═══ RECORD EXCERPTS

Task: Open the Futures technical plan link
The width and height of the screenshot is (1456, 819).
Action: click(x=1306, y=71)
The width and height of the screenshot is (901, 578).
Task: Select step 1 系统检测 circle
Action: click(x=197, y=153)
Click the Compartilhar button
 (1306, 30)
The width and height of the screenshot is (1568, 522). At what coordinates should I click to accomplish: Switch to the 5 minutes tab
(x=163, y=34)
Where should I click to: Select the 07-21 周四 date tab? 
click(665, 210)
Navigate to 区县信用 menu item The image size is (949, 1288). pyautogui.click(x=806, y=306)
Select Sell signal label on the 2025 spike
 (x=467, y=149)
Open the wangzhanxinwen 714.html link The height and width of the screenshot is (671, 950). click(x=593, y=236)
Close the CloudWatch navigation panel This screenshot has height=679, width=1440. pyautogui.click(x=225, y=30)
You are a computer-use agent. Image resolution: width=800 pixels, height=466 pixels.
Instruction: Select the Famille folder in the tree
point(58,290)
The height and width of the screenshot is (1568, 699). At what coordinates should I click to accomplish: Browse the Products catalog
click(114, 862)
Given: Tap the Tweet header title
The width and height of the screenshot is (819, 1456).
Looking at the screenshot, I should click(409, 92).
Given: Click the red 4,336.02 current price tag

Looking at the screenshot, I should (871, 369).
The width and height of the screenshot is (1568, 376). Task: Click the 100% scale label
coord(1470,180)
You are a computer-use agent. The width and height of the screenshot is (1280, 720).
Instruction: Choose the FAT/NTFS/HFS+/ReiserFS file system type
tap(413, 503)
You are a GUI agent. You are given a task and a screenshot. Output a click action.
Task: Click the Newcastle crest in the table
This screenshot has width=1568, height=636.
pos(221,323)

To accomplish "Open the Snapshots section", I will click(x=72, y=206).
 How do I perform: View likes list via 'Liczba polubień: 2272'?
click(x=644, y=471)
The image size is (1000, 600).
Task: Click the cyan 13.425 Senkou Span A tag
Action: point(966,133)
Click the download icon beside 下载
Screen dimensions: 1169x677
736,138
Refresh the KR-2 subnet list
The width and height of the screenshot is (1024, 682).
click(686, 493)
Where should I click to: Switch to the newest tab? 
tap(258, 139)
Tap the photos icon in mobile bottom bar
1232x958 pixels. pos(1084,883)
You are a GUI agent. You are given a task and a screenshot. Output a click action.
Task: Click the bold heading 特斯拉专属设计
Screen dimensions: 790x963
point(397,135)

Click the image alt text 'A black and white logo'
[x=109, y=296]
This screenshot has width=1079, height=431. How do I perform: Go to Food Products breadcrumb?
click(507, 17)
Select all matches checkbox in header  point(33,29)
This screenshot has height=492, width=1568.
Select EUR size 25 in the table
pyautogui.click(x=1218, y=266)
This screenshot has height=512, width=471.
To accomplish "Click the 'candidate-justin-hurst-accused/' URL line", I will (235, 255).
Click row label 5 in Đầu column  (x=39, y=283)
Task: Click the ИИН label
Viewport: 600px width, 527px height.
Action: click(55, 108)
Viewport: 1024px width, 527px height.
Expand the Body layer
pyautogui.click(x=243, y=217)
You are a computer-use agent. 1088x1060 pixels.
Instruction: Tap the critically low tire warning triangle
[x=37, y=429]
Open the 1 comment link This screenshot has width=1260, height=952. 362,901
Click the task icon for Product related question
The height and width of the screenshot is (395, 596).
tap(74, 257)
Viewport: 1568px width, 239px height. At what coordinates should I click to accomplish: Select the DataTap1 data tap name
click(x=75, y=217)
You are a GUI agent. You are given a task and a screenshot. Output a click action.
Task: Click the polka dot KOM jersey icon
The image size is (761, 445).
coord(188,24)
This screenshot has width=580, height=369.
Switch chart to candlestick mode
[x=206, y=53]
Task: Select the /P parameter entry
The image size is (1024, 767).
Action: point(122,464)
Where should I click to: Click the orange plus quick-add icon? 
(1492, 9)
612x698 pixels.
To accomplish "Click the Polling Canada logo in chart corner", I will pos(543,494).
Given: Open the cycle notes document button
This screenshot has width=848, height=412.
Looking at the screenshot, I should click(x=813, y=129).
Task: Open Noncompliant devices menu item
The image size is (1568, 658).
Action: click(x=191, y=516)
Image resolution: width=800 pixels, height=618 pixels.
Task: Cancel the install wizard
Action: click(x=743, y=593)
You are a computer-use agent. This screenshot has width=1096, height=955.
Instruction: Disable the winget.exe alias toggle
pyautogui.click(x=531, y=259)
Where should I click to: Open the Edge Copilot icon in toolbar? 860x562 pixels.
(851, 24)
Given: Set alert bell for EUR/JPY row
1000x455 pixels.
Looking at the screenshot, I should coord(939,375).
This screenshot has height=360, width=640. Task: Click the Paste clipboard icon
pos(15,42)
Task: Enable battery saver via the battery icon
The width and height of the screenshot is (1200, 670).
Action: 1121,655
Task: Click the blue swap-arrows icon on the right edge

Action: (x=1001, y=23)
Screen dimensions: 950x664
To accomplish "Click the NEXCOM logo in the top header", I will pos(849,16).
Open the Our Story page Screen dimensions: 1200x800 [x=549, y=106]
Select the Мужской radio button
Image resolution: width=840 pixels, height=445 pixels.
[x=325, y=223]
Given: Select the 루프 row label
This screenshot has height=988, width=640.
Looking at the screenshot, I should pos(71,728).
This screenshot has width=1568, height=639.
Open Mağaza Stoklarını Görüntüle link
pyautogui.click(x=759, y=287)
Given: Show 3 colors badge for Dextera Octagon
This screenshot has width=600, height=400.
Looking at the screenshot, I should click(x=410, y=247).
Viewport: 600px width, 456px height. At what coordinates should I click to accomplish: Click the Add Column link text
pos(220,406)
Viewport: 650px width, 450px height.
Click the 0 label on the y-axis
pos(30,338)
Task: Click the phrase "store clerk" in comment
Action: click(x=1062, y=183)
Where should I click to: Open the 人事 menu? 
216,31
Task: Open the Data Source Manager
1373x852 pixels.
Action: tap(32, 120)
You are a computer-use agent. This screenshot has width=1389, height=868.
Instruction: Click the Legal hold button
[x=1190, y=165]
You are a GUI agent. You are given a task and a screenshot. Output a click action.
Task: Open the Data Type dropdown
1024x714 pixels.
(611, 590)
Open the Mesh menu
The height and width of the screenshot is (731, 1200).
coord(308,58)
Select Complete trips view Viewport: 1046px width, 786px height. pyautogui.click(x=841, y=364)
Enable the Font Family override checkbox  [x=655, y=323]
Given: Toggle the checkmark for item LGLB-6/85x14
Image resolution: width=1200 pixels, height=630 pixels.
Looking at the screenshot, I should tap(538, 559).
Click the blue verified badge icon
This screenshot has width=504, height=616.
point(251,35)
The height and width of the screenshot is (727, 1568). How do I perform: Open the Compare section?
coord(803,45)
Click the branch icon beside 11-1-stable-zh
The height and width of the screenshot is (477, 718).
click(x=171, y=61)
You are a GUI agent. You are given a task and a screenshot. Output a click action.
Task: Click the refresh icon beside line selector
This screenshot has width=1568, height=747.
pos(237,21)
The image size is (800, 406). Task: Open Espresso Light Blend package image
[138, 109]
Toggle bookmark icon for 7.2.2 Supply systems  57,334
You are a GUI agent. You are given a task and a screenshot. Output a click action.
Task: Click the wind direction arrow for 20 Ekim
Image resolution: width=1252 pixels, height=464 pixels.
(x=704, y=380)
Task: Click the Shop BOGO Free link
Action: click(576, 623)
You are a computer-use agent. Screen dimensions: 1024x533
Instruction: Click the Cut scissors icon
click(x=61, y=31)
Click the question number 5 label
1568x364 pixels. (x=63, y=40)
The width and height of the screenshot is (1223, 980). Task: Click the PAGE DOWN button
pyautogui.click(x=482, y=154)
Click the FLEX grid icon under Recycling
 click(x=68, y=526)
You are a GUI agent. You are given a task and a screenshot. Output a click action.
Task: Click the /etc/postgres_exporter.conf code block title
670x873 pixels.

══════

* **DIRECTIONS FOR THIS TASK**
Look through the data and show every line containing "title".

* **RESPONSE AREA**
Given: Tap the Tweet header title
Task: Click the /etc/postgres_exporter.conf code block title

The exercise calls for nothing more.